Kalam-poor boy-had been laid out beside the entrance and covered over with a sheet. A new man, a tiefling with broad shoulders and heavy horns, sat on a stool beside him, sharpening a short curved blade.
“You,” Yvon said, his voice rasping. The guard jumped, nearly taking off a thumb. “You there.”
“Hells, are you alive?” The guard was on his feet and ushering Yvon toward the door and fresh air. “Your pardon,” he said. “It seemed like no one down there was still breathing.”
The rush of cool, damp air was a welcome change from the bloody stink of the cellar. “They’re all dead?”
“Don’t worry, brother,” the tiefling man said. “The others are gathering-we will have revenge on those that killed your friends.”
Yvon’s eyes swam. “The Glasyans?”
The man gave him a puzzled look. “The Sovereignty.” He lowered his voice. “They think they are clever, but we’ve discovered them after all: the spirits living in the Chasm. They think to overthrow our lord, no doubt.”
“No,” Yvon said. “It was a pair of Glasyans. It was the Sixth Layer.”

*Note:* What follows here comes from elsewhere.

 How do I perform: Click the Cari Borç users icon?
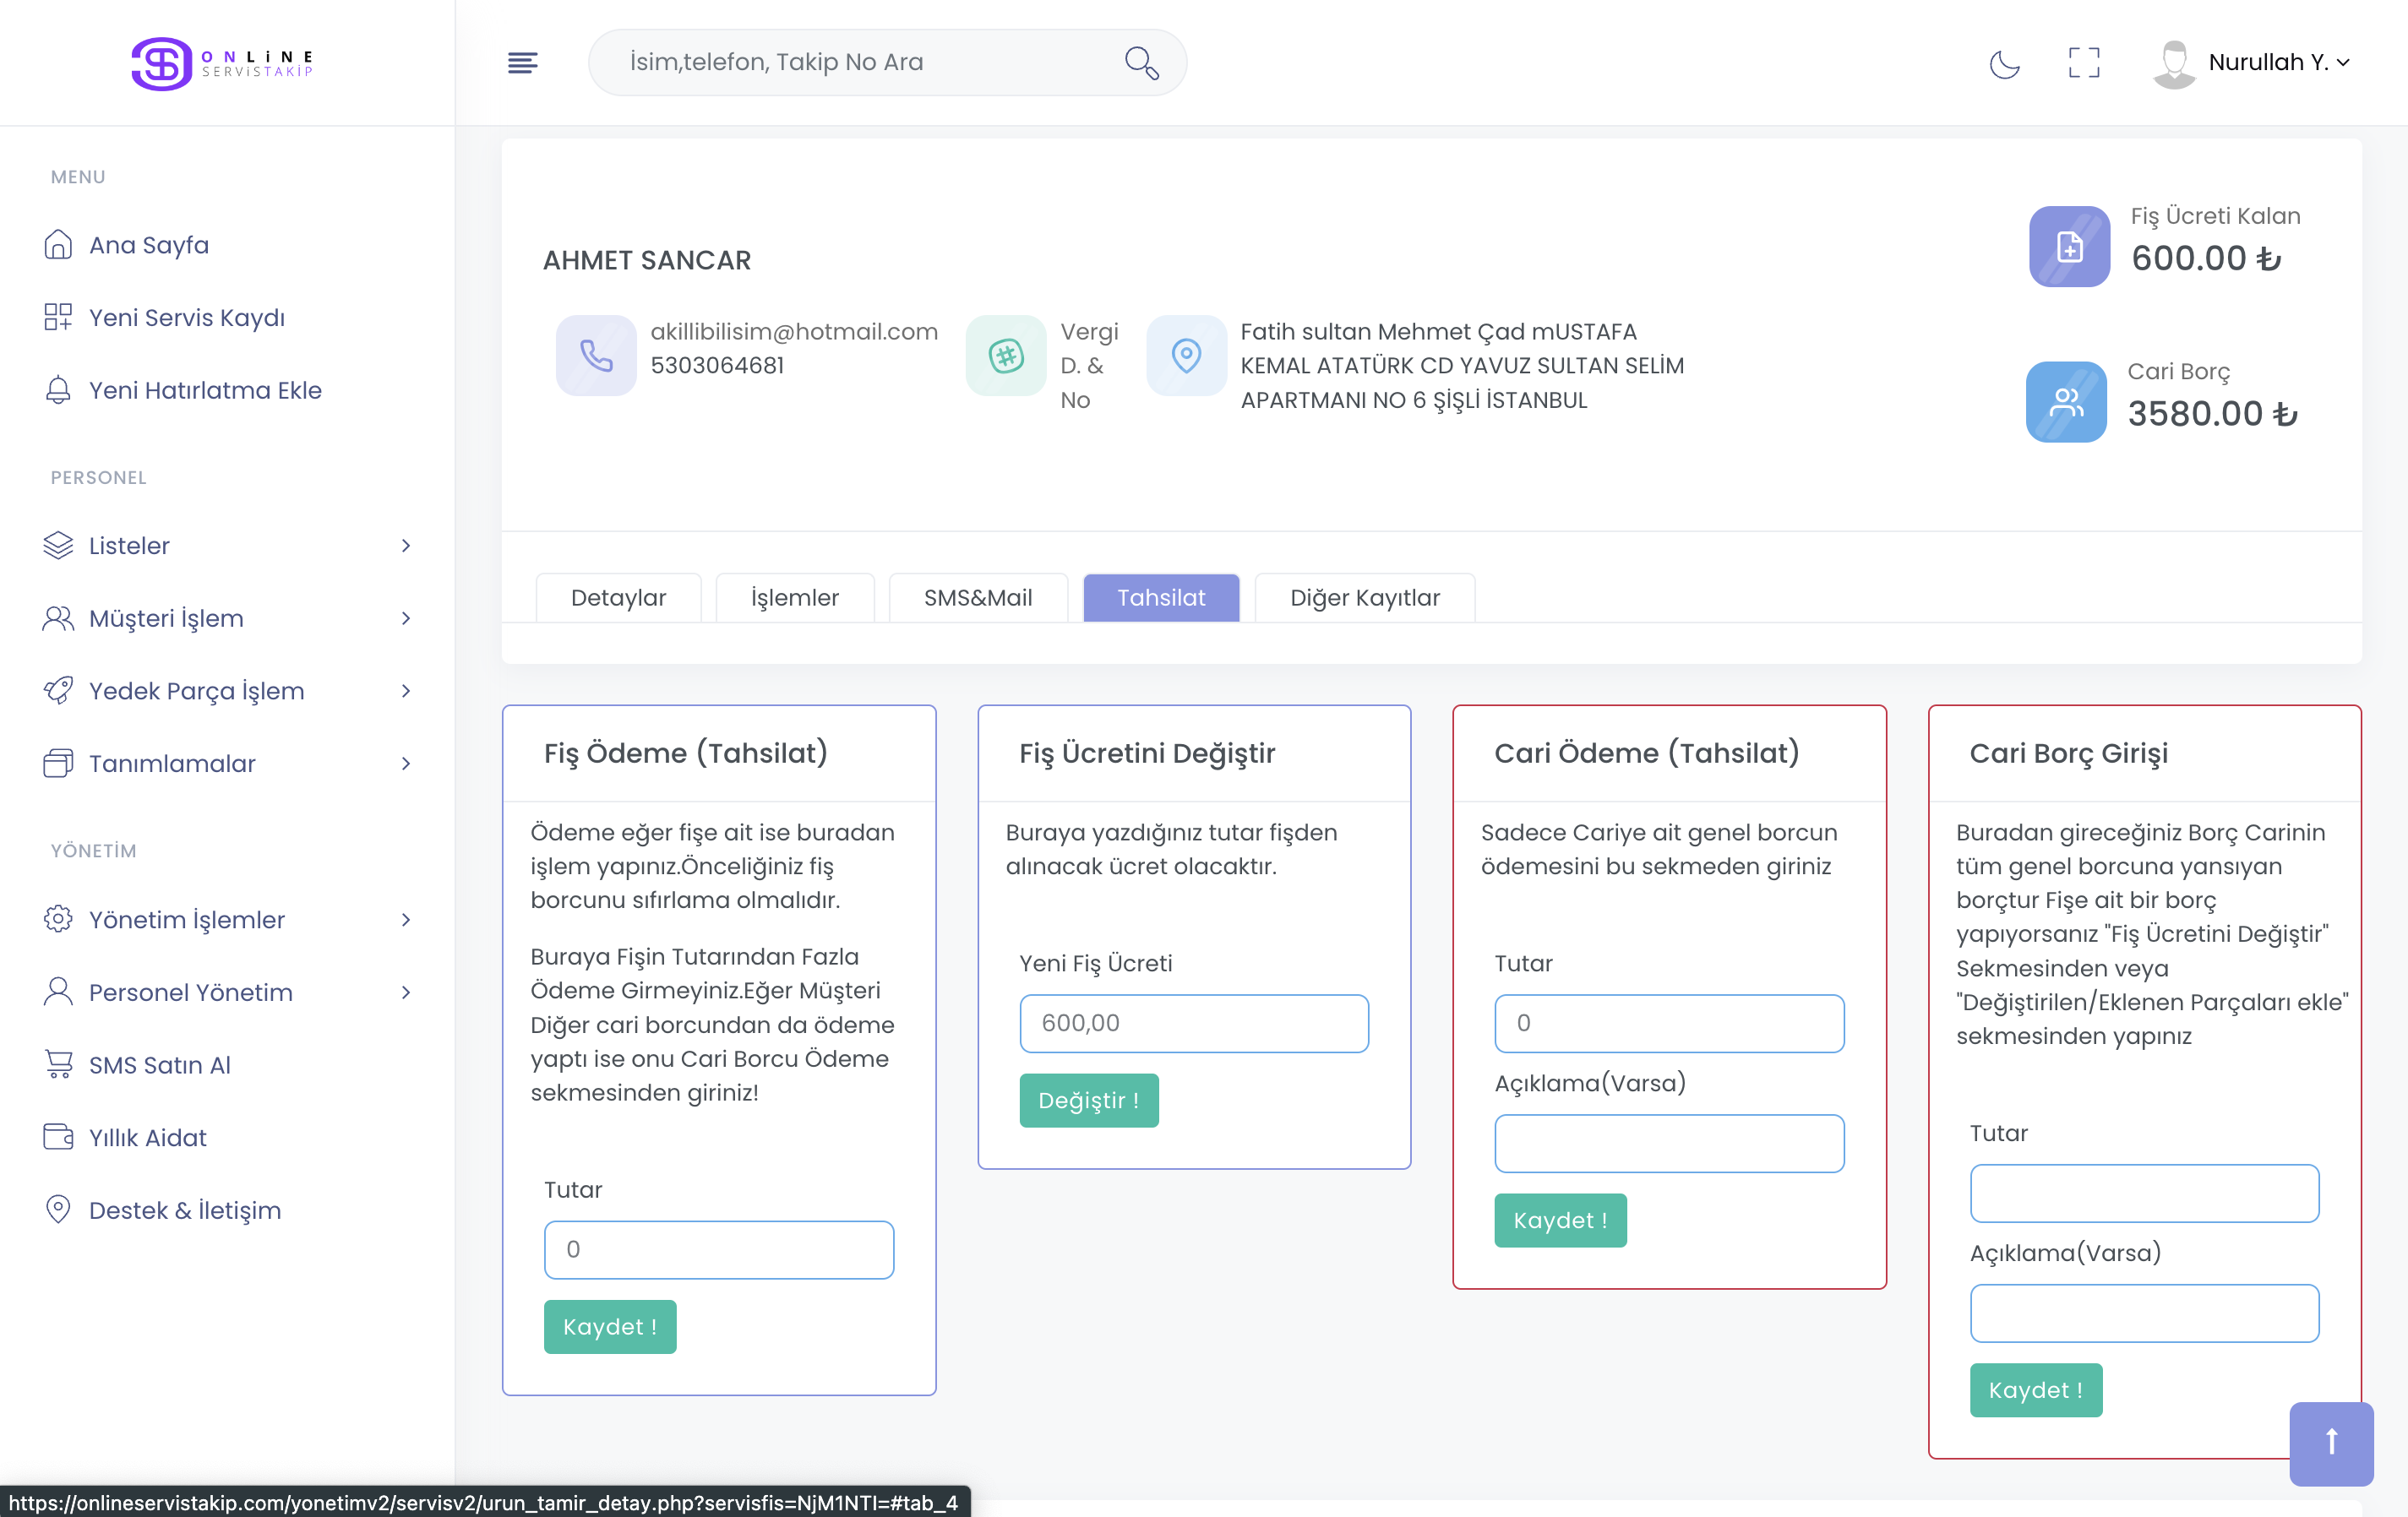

The man snorted. “Those dandies? We had it from your leader’s mouth: four spellscarred orcs and a tiefling warlock claiming the blood of Ashmadai for the Sovereignty.”

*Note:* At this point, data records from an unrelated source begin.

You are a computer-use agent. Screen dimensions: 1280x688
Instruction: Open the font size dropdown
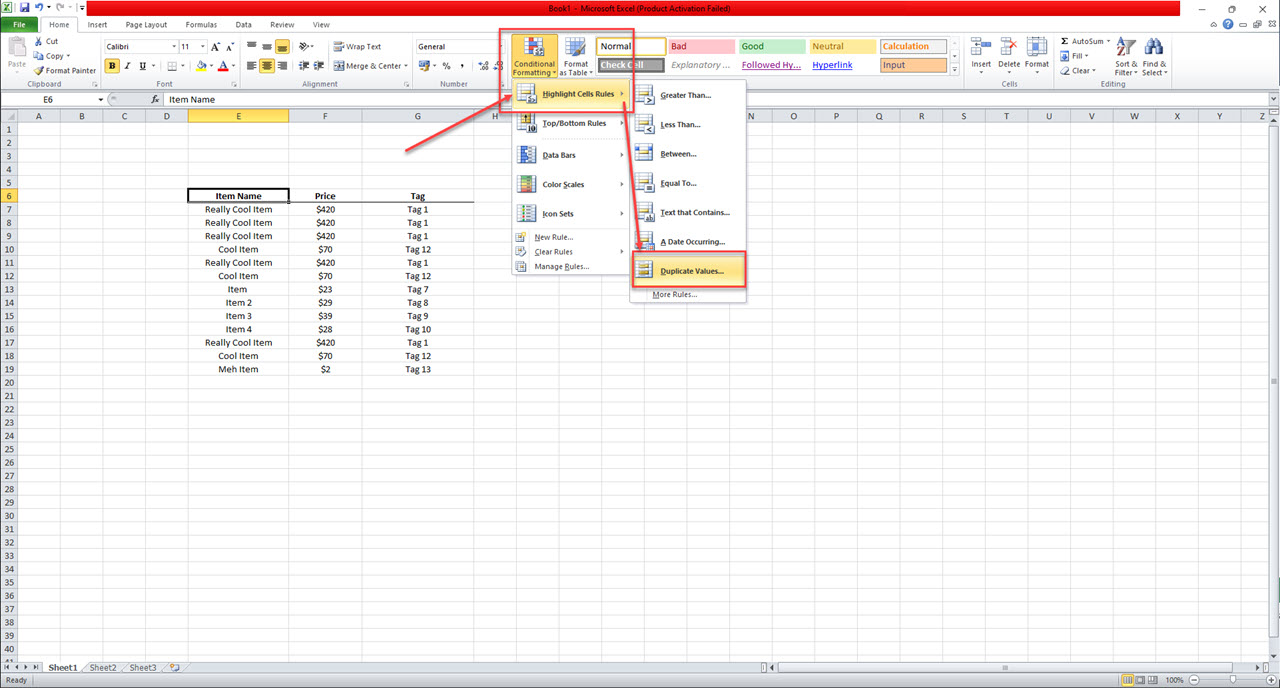[202, 45]
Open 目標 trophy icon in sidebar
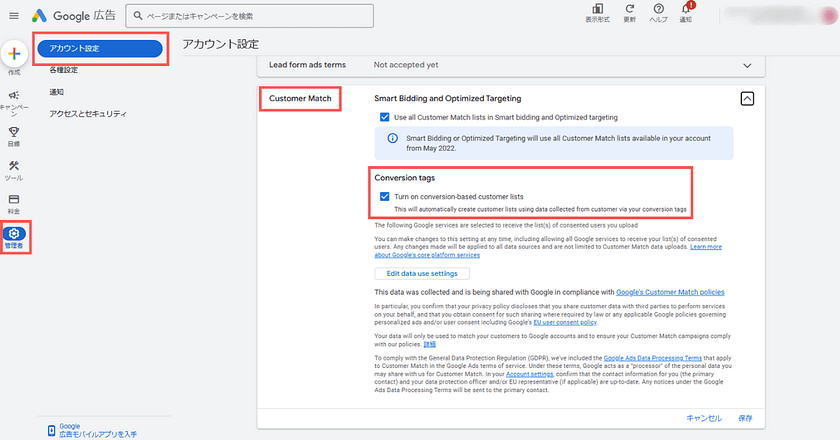 (x=14, y=131)
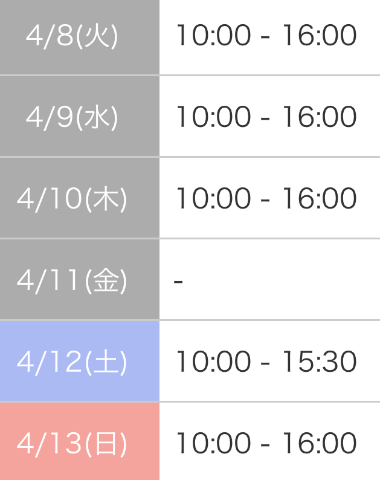Click the 16:00 end time for 4/10
This screenshot has height=480, width=380.
click(320, 198)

“Lector?” In his mind’s eye, Yvon recalled the the crunch of bone, the empty wheeze of breath leaving his comrade’s body. The golden-eyed one had broken something in his skull with that strike. His eyes had been dead before he hit the floor … hadn’t they? “Where is he?”
The guard shook his head. “Gave his report and then died, unfortunately. As you will soon if you don’t give those wounds a rest.”
“There were no orcs,” Yvon said. “The orcs … those were earlier. Elsewhere.”
The guard raised an eyebrow. “So you were all struck down by a single warlock?”
Yvon shook his head. “No. A pair of warlocks … or perhaps a warlock and something else.”
“Aye, there’s killing blows enough to mark at least a caster and a blademaster.” He shifted. “Or a warlock leading a pack of orcs.”
“The Raging Fiend take you!” Yvon cried. “I know what I saw.”
“Bring it to someone who cares, brother. Only wait until after the burning.” The guard grinned. “You marked, did you, the warlock wore the robes of the House of Knowledge?” He leaned down close to Yvon and whispered, “It burns tonight.”
Yvon stared at the man a moment, woozy with the loss of blood. None of this was right-the girl who entered had not spoken, she had come alone, but Farideh had aided her and they had killed ten Ashmadai with their own hands and nearly killed Yvon as well. There were no orcs. There was no claim of any “Sovereignty.”
And now his fellow cultists were coming together to punish … who? Yvon had noted the connection between the Sixth Layer cult and the hospitalers of the House of Knowledge. But burning down the entire temple-one of the largest buildings still standing in Neverwinter-to kill two girls … that was too much. It would draw the notice of every eye in Neverwinter, and news would spread far and wide. Much as he was sorry to agree with poor, dead Sekata, it did not benefit the Ashmadai to unmask themselves so abruptly.